Study text:
•••

It seems a lifetime ago that people were first talking about the importance of Mainers spending their vacation time and money here at home, to help the recovery of a tourism industry beset by pandemic restrictions and decreased willingness to travel due to COVID-19. In May 2020, consultant and retired professor David Vail wrote a column in the BDN stressing the importance of “staycations.”

“In 2020, Mainers fortunate enough to have good health and secure incomes should make a special effort to explore rural Maine’s many attractions — natural, cultural, adventure and culinary,” Vail wrote. “And spend!”

With Maine in the midst of a 14-day quarantine requirement for travelers at that time, issued by Gov. Janet Mills, and with Mills and tourism industry leaders looking for alternatives,   this editorial board wrote that “the Maine staycation should be part of the solution as well.”

“Given the wealth of beauty and recreational opportunities here in Vacationland, it wouldn’t exactly be a sacrifice for Mainers to explore their home state,” we wrote.

A lot has happened since spring 2020, including a lot of in-state visits from Mainers exploring their state.

•••

Information provided:

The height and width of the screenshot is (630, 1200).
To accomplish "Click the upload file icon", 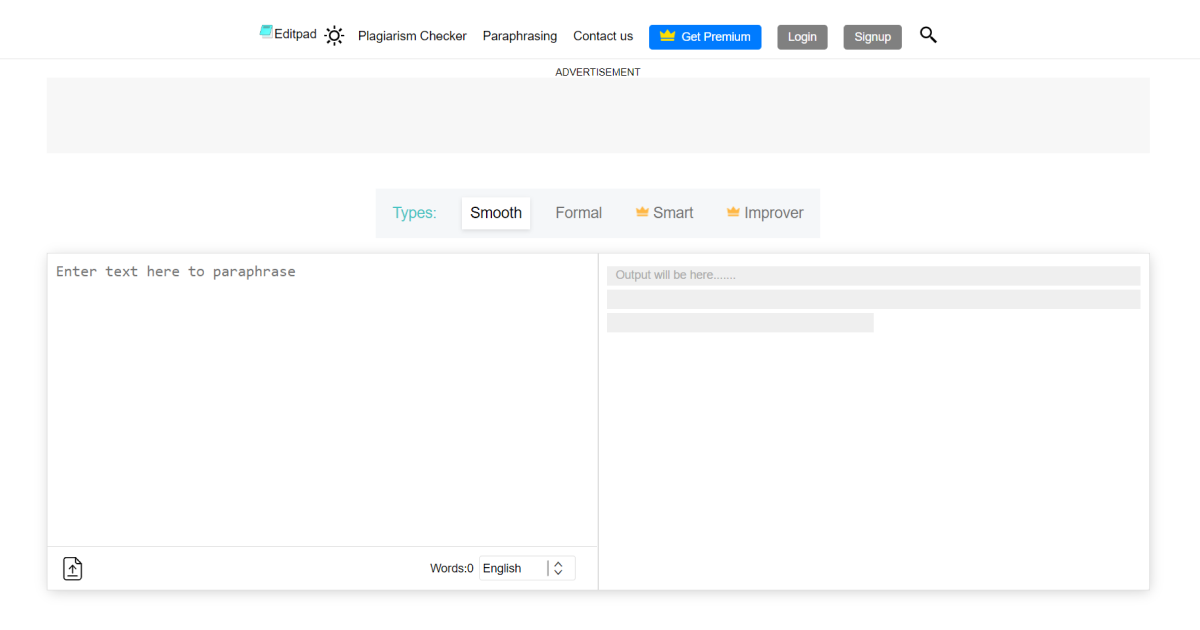I will [73, 569].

•••

Action item A:
According to the editorial on Maine staycations, in what month and year did David Vail write his column?
Action item B:
Write out the editorial on Maine staycations word for word, from "With Maine in" up to and including "exploring their state.".
Action item C:
Carry on the editorial on Maine staycations from the point where it stops.
The material above comes from a separate source and has no connection to the editorial.

Exercise result A:
May 2020

Exercise result B:
With Maine in the midst of a 14-day quarantine requirement for travelers at that time, issued by Gov. Janet Mills, and with Mills and tourism industry leaders looking for alternatives,   this editorial board wrote that “the Maine staycation should be part of the solution as well.”

“Given the wealth of beauty and recreational opportunities here in Vacationland, it wouldn’t exactly be a sacrifice for Mainers to explore their home state,” we wrote.

A lot has happened since spring 2020, including a lot of in-state visits from Mainers exploring their state.

Exercise result C:
As BDN business reporter Lori Valigra wrote recently, Maine tourism enjoyed a strong recovery in 2021, with tourists spending $1.3 billion more last year in the state than they did pre-pandemic in 2019 (despite almost 1 million fewer visitors). This rebound was supported in part by a sizeable amount of in-state visitors.

More than 15.6 million visitors spent over $7.8 billion in Maine last year. And more of those visitors, 19 percent, came from Maine compared with any other single place, according to the Maine Office of Tourism.

Industry leaders expect this summer to exceed last year’s numbers, with early bookings for the spring and summer inspiring confidence.

HospitalityMaine President and CEO Matthew Lewis said tourism is “taking off like a rocket” this year. “We expect this summer will exceed 2021,” he said.  

Mainers have helped supply a hefty amount of the rocketfuel this past year. Nice work, Staycationland.

Of course, it hasn’t all been easy sailing. We’re able to celebrate these numbers now largely because of the adaptation, resilience and hard work from Maine business owners and Maine workers. They made it possible for so many people to enjoy the many great things Maine has to offer.

Last year saw record visitors at Acadia National Park and Maine’s wonderful state park system. It saw the return of concerts and some large events, with others slated for a comeback this year. Who’s ready for the return of the Moxie Festival in July?

This state is blessed with an embarrassment of tourism riches for visitors and Mainers alike to enjoy. And there is more and more to explore, even for longtime residents. Just look at the emergence of Biddeford as one of the “next great food cities,” according to Food and Wine magazine.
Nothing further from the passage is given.